Только стукнет тринадцать — сбегай от заученных истин, от воскресных, навязших в зубах карамельных основ. За фургонами цирка, по палым желтеющим листьям, на вечерний сеанс, где волшебное крутят кино. От учебников, где идеальные «леди» и «сэры» — в мир растрёпанных книг, путешествий, дрожащих частот.
«- У меня есть два пенса! Гуляем на них, Гекльберри?»
«- У меня есть полпенни. Гуляем, конечно же, Том!»
В двадцать три всё становится резче, отчаянней, злее. Жизнь прорезана гранью на «до» и на «после войны». Что горело в груди — не погасло, но словно бы тлеет, по ночам прорываются выстрелы в тихие сны. Одноклассники хвастают: жёны! детишки! А я-то… Впрочем, верю, найдётся работа и дело для рук.
«- Говорят, что не выйдет… Попытка не пытка, приятель.»
«- Ну и пусть говорят, ведь они нас не видели, друг.»
Время тикает, скачет, несётся упряжной четвёркой. У вчерашних мальчишек — гляди-ка! — уже борода, у вчерашних девчонок — прислуга, семья и уборка, почему, для чего, как успели, когда же, когда? Вот тринадцать: кино про ковбоев и шпаги из палок, вот семнадцать: влюблённость, обиды, экзамены, страх. В девятнадцать смеялись, что мира, наверное, мало, в двадцать семь, не увидев и доли, решили — пора! Время, время, дорожную пыль разбивают копыта, не вернуться назад, не увидеть, что там, за спиной. Венди пишет диплом, на работу устроился Питер…
Просто жизнь остаётся игрой, раз играешь давно.

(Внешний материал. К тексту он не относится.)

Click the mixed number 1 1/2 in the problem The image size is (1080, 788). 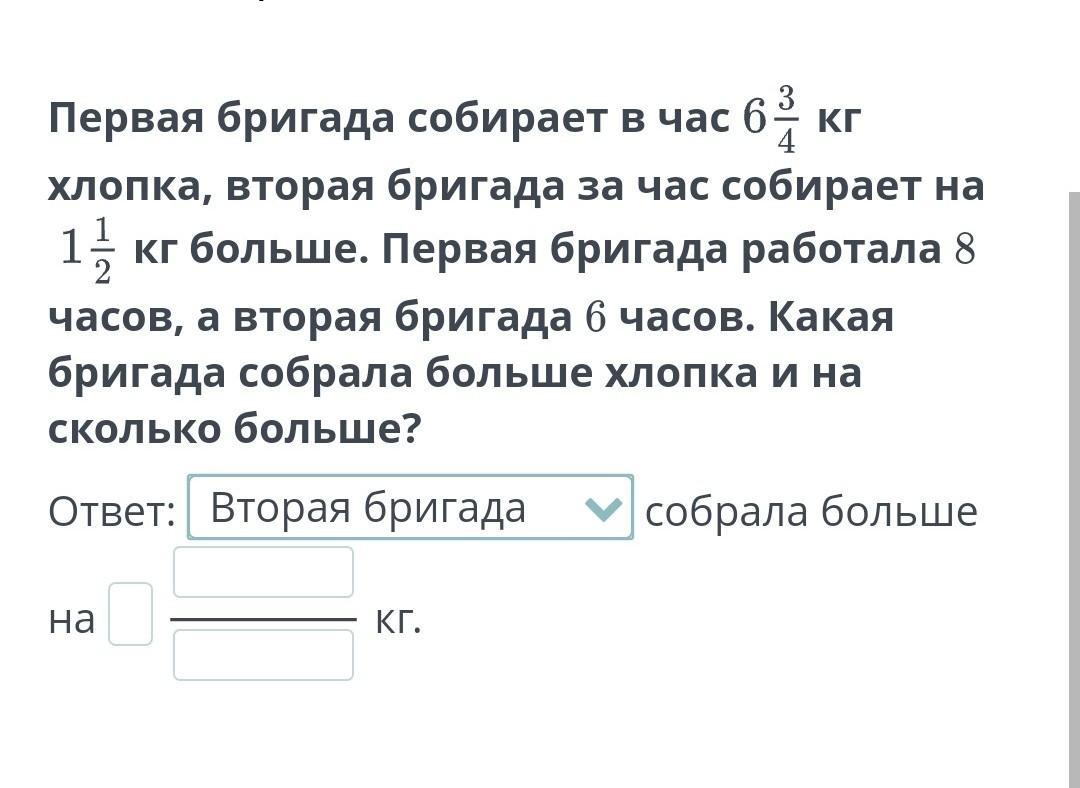click(x=88, y=251)
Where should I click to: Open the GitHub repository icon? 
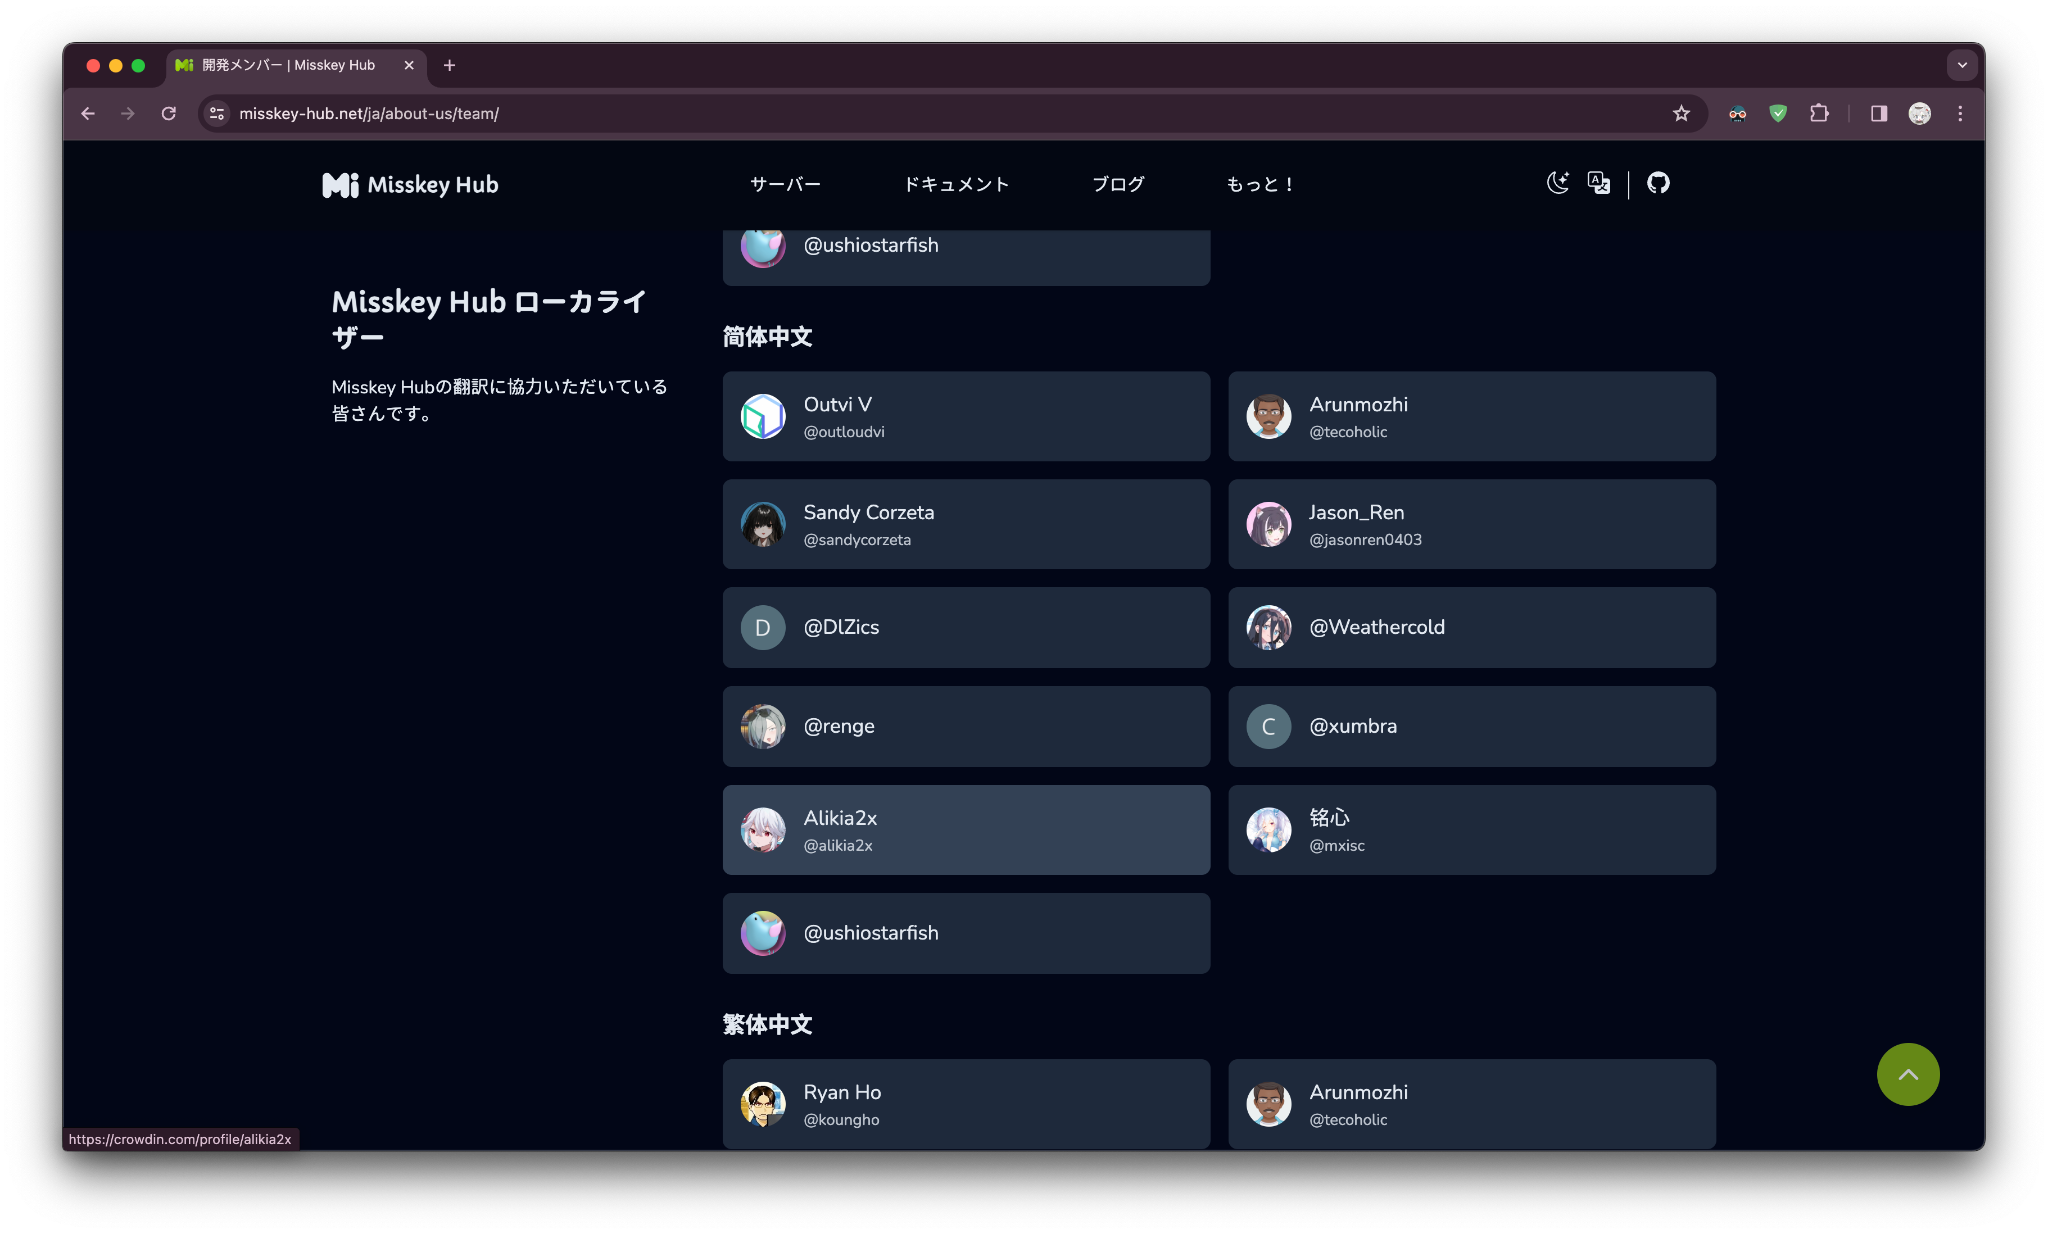[x=1658, y=183]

Сколько б ни было лет — их всегда слишком мало, не думай. Не становятся старше солдаты картонных мечей. Цирки, листья, рисунки; жирафы, пантеры и пумы; вера, дружба, серьёзная правда, забытая честь. Улыбайся, пока к приключениям тянется сердце, кувыркайся, свисти, крась заборы, валяйся в траве. Пожилые профессоры после полуденных лекций исчертили маршрутами карты — идут в кругосвет.
… Так сбегай от заученных истин — к далёкому морю, к непокорным пиратам, к ковбоям, не бойся, живи.
«- Как там ваши студенты, не сдали ещё, мистер Сойер?»
«- Бестолковы ужасно. Вот мы в их года, мистер Финн…»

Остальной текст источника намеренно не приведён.